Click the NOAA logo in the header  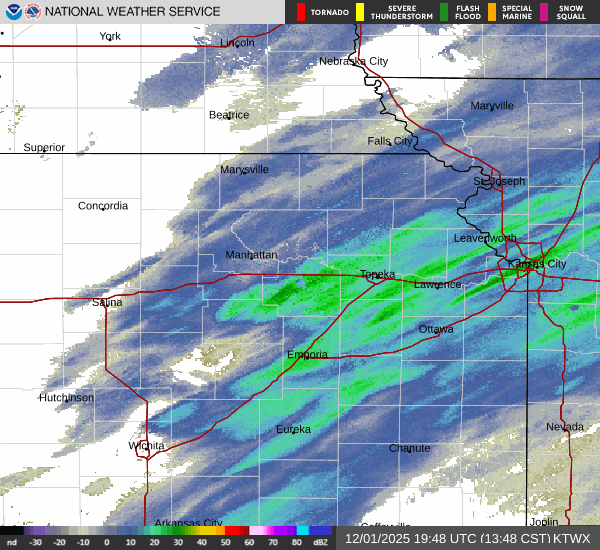pos(13,12)
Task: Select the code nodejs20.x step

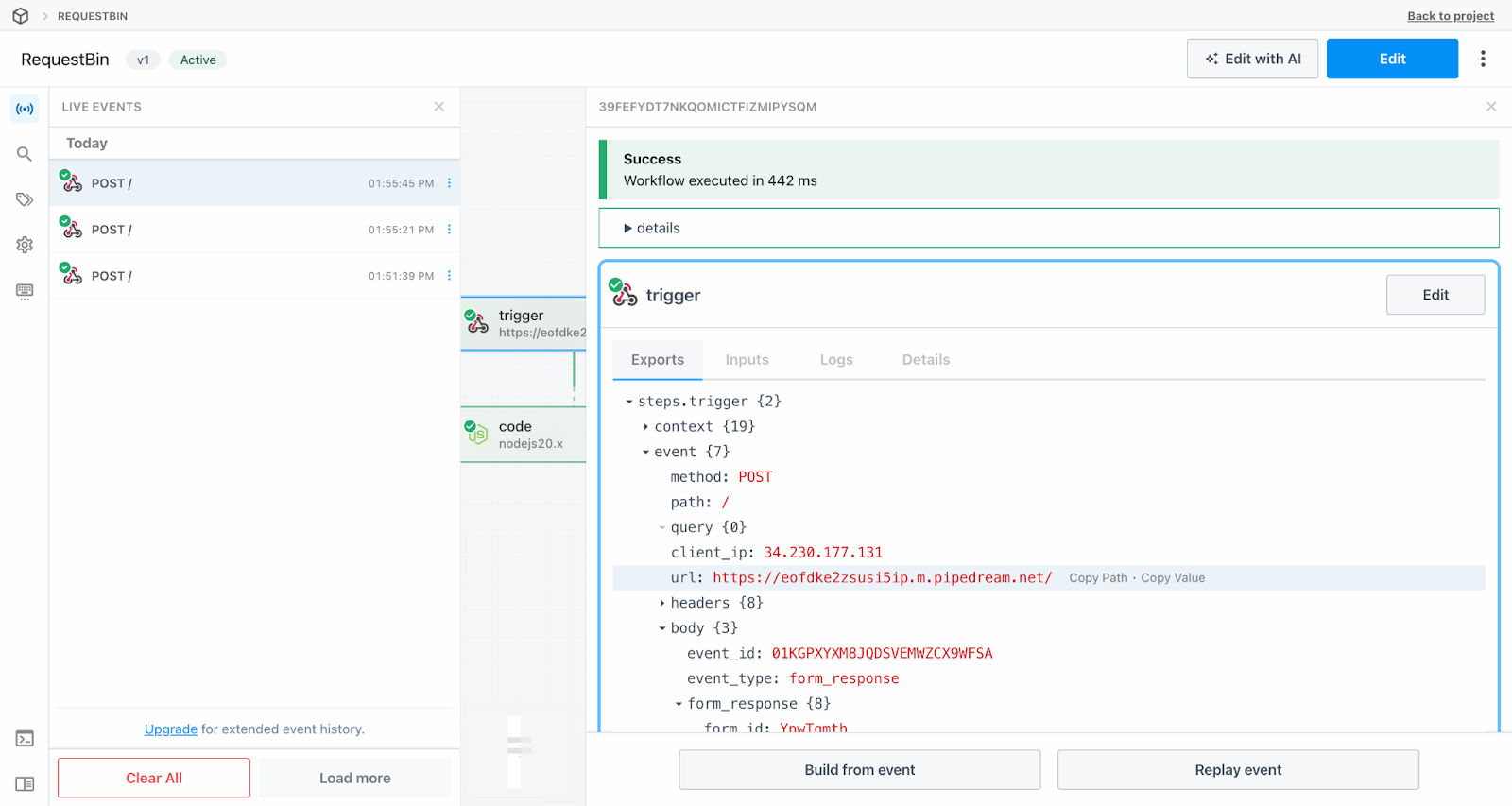Action: (x=524, y=435)
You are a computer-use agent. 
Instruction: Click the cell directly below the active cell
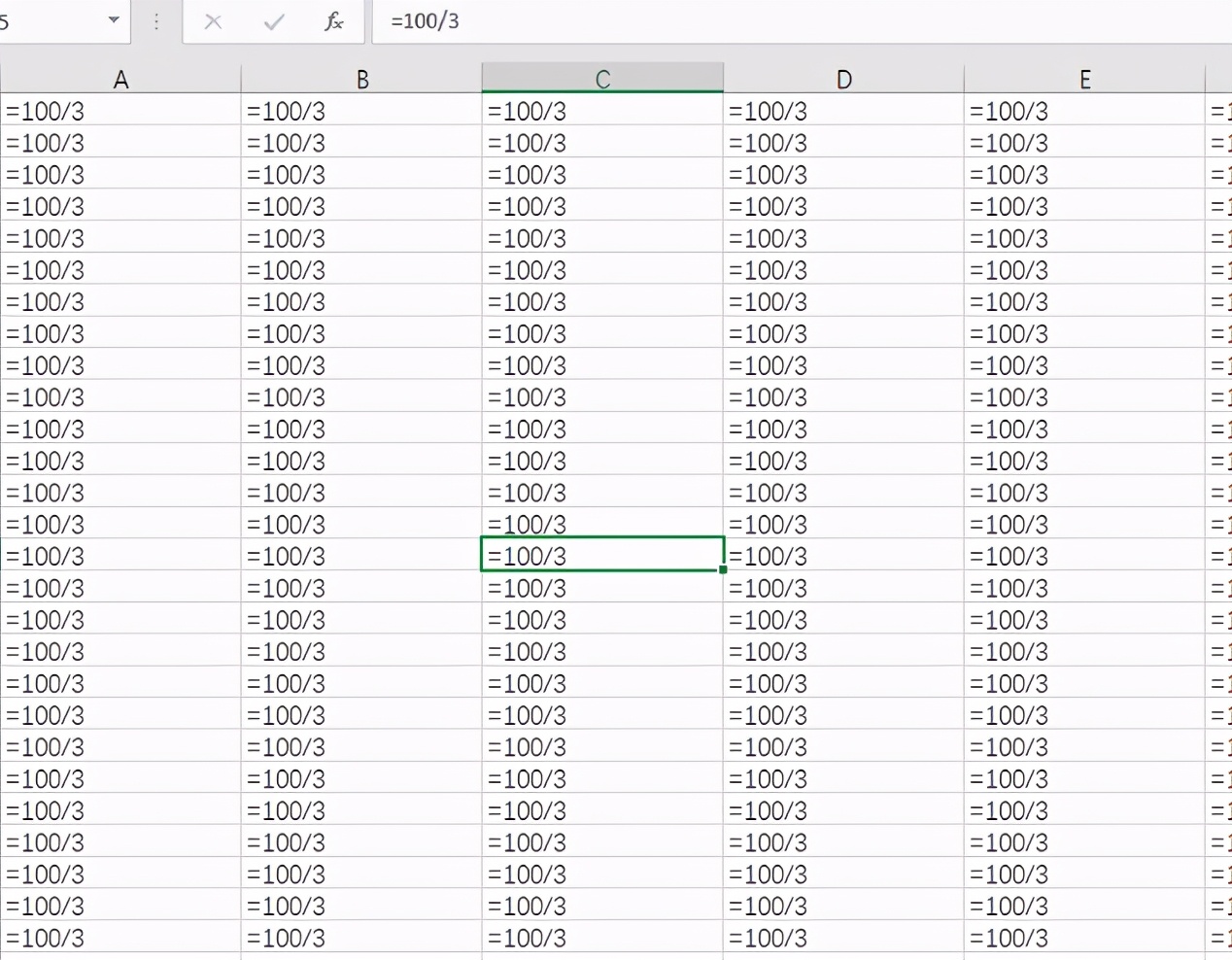(602, 587)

» WHAT TO WORK ON: Only the lines from the one containing "Task: Select the code nodejs20.x step" through the end of the records are wanted, set down exactly and without their pictures.

» ANSWER TO THE PROBLEM:
Task: Select the code nodejs20.x step

Action: (x=524, y=435)
You are a computer-use agent. 
Instruction: Click the cell directly below the active cell
(602, 587)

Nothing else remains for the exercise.